I have an RDS database that is sitting in a VPC. My ultimate goal is to run a nightly job that takes the data from RDS and stores it in Redshift. I am currently doing this using Glue and Glue connections. I am able to write to RDS/Redshift using connections with the following line:
datasource2 = DynamicFrame.fromDF(dfFinal, glueContext, "scans")
output = glueContext.write_dynamic_frame.from_jdbc_conf(frame = datasource2, catalog_connection = "MPtest", connection_options = {"database" : "app", "dbtable" : "scans"})
Where dfFinal is my final data frame after a bunch of transformations that are not essential to this post. That code works fine, however I would like to modify it so I could read a table from RDS into a data frame.

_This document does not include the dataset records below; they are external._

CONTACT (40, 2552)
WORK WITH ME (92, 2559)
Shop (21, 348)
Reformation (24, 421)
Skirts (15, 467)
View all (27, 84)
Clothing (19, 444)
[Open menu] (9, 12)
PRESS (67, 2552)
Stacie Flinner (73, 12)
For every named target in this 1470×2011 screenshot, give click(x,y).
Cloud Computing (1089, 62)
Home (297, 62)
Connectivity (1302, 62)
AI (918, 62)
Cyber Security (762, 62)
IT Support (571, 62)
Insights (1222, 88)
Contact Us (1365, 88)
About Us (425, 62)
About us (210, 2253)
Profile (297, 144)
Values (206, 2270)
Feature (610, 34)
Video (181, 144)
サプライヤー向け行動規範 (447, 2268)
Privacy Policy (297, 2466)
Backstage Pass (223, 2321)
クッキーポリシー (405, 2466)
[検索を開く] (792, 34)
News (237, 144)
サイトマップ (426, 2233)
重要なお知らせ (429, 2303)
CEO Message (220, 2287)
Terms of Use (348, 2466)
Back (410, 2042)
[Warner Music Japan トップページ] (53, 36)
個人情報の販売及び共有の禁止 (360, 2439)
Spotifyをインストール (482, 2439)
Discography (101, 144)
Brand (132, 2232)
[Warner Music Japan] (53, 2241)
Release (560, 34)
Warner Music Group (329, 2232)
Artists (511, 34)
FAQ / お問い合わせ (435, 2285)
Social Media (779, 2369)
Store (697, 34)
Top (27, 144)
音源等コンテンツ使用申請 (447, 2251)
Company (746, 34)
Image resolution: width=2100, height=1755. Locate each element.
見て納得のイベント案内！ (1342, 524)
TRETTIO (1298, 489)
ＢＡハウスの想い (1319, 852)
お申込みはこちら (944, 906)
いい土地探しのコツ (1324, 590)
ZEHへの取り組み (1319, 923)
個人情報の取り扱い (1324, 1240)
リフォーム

Since the RDS database is in a VPC, I would like to use the catalog_connection parameter, but the DynamicFrameReader class has no from_jdbc_conf method and thus no obvious way to use my glue connection.
I have seen posts that say you could use a method like this:
url = "jdbc:postgresql://host/dbName"
properties = {
"user" : "user",
"password" : "password"
}
df = spark.read.jdbc(url=url, table="table", properties=properties)
But when I try that it times out because it's not a publicly accessible database. Any suggestions?